Alle strategische Planung war vergebens. Das Parteiausschlußverfahren gegen Thilo Sarrazin auf den Gründonnerstag zu legen in der Hoffnung, das Ereignis werde im Feiertagstrubel untergehen, war in Anbetracht der nach wie vor nicht beendeten Auseinandersetzung um seine Behauptungen von vornherein naiv. Auch wenn man nicht weiß, ob sich die SPD-Führung schon vor Festlegung dieses Termins über den Verbleib Sarrazins in der Partei klar war, so spricht die Abhaltung des Verfahrens zu einer Zeit allgemeinen Desinteresses am medialen Politzirkus dafür, wie quer dieser Knochen der Sozialdemokratie im Magen liegt. Die sogenannte Sarrazin-Debatte wurde niemals beendet, noch handelte es sich um einen bloßen Disput. Im Anschlag ist ein Qualifikationssprung der Atomisierung der Gesellschaft zugunsten des direkteren Zugriffs auf ihre verbliebenen Verwertungspotentiale. "Wir gegen die anderen" ist das Leitmotiv einer Vereinnahmung, die die von Überlebenskonkurrenz freie Subjektivität solidarischer Menschen rückstandslos zerschlagen soll, um die Trümmer jener Fremdheit auszuliefern, die als Produkt herrschaftlicher Interessen in der Projektion auf den angeblichen Freßfeind vergessen gemacht werden soll.

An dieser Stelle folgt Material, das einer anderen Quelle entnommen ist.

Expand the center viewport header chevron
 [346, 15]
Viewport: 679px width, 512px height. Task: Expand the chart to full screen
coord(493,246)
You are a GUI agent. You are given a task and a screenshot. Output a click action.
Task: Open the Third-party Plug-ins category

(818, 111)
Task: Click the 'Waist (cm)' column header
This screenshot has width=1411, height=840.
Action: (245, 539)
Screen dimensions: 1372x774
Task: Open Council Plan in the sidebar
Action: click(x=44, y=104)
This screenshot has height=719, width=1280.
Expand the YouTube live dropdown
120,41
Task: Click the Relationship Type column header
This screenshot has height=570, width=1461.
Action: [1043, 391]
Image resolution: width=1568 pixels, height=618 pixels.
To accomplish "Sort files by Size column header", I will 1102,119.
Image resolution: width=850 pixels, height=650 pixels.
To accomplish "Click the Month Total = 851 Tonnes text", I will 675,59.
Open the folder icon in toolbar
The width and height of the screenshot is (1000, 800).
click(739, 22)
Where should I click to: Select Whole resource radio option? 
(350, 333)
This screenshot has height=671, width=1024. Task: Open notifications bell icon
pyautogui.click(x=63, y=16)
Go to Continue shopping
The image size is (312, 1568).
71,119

Wenn SPD-Generalsekretärin Andrea Nahles heute im Deutschlandfunk erklärt, daß Sarrazin "seine sozial-darwinistischen Äußerungen relativiert, Missverständnisse klargestellt und sich auch von diskriminierenden Äußerungen distanziert" habe, dann kann sie damit vielleicht sich selbst beruhigen. Diejenigen SPD-Mitglieder, die Sarrazins kurze Erklärung für ein opportunistisches Manöver der Schadensbegrenzung halten, fürchten zu Recht um die verbliebene sozialdemokratische Identität ihrer Partei. Nahles hat nicht von ungefähr den Begriff "relativieren" gewählt. Von Widerruf kann keine Rede sein, und Mißverständnisse ob der Position Sarrazins hat es niemals gegeben.

Anfang Januar 2010 wurde das Ergebnis einer Untersuchung veröffentlicht, in der der Politologe Gideon Botsch vom Moses-Mendelssohn-Zentrum der Universität Potsdam Sarrazins Interview in Lettre International (Heft 86, Oktober 2009) auf seinen rassistischen Gehalt hin überprüfte. Die Studie war von den Berliner SPD-Verbänden Alt-Pankow und Spandau in Auftrag gegeben worden, um, wie der Spandauer SPD-Kreisvorsitzende Raed Saleh im Tagesspiegel (10.01.2010) erläuterte, durch eine wissenschaftlich fundierte Außensicht dem Anliegen seines Kreisverbands mehr Gewicht zu geben, Sarrazin aus der SPD auszuschließen.

Wie kaum anders zu erwarten gelangte Botsch zu dem Urteil, daß Sarrazins Aussagen "in zentralen Passagen eindeutig als rassistisch zu betrachten" seien. Dabei stellte der Wissenschaftler mit seinem Urteil nichts fest, was man nicht schon vorher wußte, wenn man Rassismus für eine vernichtende Selbstbehauptungsstragie hält. Auch der von Botsch verwendete Begriff des "sozialen Rassismus", dem Sarrazin mit der "Verbindung von Abstammung und einer bestimmten Schichtzugehörigkeit im Sinne von Vererbung" (Süddeutsche Zeitung, 08.01.2010) fröne, teilte nichts mit, was dem Interview nicht eindeutig zu entnehmen war.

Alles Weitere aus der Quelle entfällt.